1. 1. For model (i.), what hypothesis being tested by the ANOVA F-test (in terms of the coefficients of the model)? Interpret the conclusion of this test in the context of the engineering problem.
2. 2. For model (ii.), what hypothesis being tested by the ANOVA F-test (in terms of the coefficients of the model)? Interpret the conclusion of this test in the context of the engineering problem.
   3. What is the p-value for testing the significance of the quadratic term in model (ii.) (Ho: γ2=0)? Interpret the conclusion of this test in the context of the engineering problem.
3. 4. Briefly discuss the advantages and disadvantages of each of the three models.

Answer 1

a.(i)

SUMMARY OUTPUT
Regression Statistics
Multiple R	0.732833479
R Square	0.537044908
Adjusted R Square	0.511325181
Standard Error	68732.05708
Observations	20
ANOVA
	df	SS	MS	F	Significance F
Regression	1	98642240334	9.86E+10	20.88066	0.000237653
Residual	18	85033722059	4.72E+09
Total	19	1.83676E+11
	Coefficients	Standard Error	t Stat	P-value	Lower 95%	Upper 95%
Intercept	356881.15	66991.72252	5.327242	4.6E-05	216136.7636	497625.5364
x	-2482.97	543.3746216	-4.56954	0.000238	-3624.557719	-1341.382281

Since p-value of F test=0.000237653<0.05 so overall model is significant.

(ii)

SUMMARY OUTPUT
Regression Statistics
Multiple R	0.8821044
R Square	0.778108173
Adjusted R Square	0.752003252
Standard Error	48963.48877
Observations	20
ANOVA
	df	SS	MS	F	Significance F
Regression	2	1.4292E+11	7.15E+10	29.80695	2.76822E-06
Residual	17	40756194946	2.4E+09
Total	19	1.83676E+11
	Coefficients	Standard Error	t Stat	P-value	Lower 95%	Upper 95%
Intercept	1312922.293	227524.1028	5.770476	2.26E-05	832888.3964	1792956.189
x	-19354.28429	3944.850497	-4.90621	0.000133	-27677.19132	-11031.37725
x^2	70.29714286	16.35755352	4.297534	0.000488	35.78572163	104.8085641

Since p-value of F test=2.76822x10-6<0.05 so overall model is significant.
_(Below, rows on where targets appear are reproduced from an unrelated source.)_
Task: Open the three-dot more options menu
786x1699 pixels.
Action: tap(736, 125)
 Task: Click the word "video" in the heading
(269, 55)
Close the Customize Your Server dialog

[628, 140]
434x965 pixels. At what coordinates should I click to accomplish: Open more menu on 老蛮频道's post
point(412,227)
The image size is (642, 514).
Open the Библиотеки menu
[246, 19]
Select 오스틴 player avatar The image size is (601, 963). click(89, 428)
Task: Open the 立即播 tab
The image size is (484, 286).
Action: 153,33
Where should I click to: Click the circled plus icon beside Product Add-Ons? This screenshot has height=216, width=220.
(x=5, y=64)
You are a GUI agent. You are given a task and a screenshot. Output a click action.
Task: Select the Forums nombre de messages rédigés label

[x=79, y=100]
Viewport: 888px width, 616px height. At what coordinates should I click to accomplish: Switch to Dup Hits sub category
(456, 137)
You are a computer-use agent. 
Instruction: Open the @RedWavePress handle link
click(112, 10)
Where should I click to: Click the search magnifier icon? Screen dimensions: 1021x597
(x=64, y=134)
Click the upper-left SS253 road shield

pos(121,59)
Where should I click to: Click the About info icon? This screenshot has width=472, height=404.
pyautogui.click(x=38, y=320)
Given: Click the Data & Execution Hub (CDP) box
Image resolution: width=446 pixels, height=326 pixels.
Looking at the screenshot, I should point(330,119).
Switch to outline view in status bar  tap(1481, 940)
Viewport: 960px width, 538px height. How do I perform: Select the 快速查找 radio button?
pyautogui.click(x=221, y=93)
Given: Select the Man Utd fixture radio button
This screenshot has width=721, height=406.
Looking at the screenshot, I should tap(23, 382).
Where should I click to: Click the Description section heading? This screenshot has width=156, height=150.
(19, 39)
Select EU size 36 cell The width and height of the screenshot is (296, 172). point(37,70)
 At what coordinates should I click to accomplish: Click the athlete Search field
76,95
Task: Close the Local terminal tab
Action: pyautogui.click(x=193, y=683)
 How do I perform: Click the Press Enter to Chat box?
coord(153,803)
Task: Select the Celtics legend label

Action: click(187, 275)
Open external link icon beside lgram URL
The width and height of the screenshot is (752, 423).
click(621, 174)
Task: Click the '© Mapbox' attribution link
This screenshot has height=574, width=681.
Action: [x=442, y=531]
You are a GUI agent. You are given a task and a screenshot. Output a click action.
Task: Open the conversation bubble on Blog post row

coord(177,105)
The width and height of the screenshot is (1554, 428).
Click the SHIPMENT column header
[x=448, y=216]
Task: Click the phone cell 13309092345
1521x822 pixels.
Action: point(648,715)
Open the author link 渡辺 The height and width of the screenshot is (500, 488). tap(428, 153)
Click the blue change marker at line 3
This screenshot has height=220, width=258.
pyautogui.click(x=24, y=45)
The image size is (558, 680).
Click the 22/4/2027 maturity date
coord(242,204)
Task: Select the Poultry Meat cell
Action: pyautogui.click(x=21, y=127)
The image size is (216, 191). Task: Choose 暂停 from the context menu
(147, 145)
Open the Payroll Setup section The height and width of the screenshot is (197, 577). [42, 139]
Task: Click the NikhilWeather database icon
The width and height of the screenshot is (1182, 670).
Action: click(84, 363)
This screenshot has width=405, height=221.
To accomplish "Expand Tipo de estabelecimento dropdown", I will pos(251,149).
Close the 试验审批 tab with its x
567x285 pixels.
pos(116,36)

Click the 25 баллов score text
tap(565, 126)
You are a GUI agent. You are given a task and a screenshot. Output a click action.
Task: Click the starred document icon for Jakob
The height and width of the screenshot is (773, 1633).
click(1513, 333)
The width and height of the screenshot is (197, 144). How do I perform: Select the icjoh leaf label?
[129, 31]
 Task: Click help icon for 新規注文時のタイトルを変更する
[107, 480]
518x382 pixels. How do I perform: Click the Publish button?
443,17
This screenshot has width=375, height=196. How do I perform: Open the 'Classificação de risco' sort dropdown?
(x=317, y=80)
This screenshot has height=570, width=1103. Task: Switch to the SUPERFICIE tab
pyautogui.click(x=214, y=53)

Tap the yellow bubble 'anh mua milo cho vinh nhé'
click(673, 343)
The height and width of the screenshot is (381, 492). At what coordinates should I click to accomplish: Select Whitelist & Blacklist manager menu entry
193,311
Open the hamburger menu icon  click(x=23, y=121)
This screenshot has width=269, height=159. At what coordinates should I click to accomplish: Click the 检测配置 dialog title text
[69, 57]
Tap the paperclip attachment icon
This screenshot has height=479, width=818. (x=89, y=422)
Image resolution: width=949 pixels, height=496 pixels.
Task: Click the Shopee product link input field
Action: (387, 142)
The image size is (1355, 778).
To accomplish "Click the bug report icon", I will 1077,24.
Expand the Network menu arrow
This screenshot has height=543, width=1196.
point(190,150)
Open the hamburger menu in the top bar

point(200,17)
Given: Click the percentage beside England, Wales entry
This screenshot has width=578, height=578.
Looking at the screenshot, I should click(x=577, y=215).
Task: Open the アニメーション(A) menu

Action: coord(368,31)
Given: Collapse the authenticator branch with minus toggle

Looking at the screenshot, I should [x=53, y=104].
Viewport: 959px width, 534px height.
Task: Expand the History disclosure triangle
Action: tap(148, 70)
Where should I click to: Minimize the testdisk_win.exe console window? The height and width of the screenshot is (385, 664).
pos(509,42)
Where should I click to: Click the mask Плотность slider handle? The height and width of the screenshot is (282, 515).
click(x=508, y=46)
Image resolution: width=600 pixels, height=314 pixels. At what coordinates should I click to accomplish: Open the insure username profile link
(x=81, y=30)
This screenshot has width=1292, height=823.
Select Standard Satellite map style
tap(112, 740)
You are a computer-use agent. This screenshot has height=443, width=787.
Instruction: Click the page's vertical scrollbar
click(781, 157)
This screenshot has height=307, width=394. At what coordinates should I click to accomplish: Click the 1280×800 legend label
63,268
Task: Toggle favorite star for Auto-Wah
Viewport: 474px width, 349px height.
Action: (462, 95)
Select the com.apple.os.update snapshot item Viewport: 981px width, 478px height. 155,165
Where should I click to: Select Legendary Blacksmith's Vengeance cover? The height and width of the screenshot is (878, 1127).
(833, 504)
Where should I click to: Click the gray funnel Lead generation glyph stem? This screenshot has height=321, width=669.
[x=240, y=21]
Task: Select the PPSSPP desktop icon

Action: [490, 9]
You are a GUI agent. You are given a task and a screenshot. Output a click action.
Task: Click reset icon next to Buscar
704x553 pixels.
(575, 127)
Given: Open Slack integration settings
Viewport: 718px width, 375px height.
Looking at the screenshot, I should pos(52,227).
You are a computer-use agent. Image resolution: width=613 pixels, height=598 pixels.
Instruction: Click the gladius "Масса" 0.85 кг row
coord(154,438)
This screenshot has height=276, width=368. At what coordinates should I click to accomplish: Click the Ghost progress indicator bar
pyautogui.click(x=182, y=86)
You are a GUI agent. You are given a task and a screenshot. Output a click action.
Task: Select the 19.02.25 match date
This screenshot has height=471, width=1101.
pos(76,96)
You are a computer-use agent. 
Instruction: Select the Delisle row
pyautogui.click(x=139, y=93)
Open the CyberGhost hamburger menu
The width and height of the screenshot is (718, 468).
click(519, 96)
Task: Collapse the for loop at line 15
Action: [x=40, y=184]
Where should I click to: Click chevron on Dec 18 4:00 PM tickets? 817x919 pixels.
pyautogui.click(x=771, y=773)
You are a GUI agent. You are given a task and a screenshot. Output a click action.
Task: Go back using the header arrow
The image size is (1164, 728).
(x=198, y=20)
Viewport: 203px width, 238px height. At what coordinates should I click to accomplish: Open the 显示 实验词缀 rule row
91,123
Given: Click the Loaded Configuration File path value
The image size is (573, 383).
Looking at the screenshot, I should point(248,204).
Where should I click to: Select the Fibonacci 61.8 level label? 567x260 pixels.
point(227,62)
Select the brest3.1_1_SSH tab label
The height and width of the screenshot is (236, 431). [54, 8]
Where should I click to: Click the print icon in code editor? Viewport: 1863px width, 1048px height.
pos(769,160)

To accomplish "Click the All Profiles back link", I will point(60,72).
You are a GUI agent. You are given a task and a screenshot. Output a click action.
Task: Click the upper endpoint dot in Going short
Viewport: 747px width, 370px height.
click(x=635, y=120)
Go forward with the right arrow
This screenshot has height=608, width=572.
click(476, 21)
b. (ii) Since p-value corresponding x2=0.000488<0.05 so is significantly different from zero.

c.

Output of Model (iii)

SUMMARY OUTPUT
Regression Statistics
Multiple R	0.973049464
R Square	0.946825259
Adjusted R Square	0.943871107
Standard Error	0.398494771
Observations	20
ANOVA
	df	SS	MS	F	Significance F
Regression	1	50.89583163	50.89583	320.5066	6.46066E-13
Residual	18	2.85836549	0.158798
Total	19	53.75419712
	Coefficients	Standard Error	t Stat	P-value	Lower 95%	Upper 95%
Intercept	40.67886966	1.733510441	23.46618	6E-15	37.03689936	44.32083995
log(x)	-6.513561728	0.363831296	-17.9027	6.46E-13	-7.277942916	-5.74918054

Coefficient of determination for model (i)= 0.537044908

Coefficient of determination for model (ii)=0.778108173

Coefficient of determination for model (iii)=0.946825259

Hence model (iii) is the best model since it explains 94.68% of total variation in y and this is maximum among three.

However three models are significant.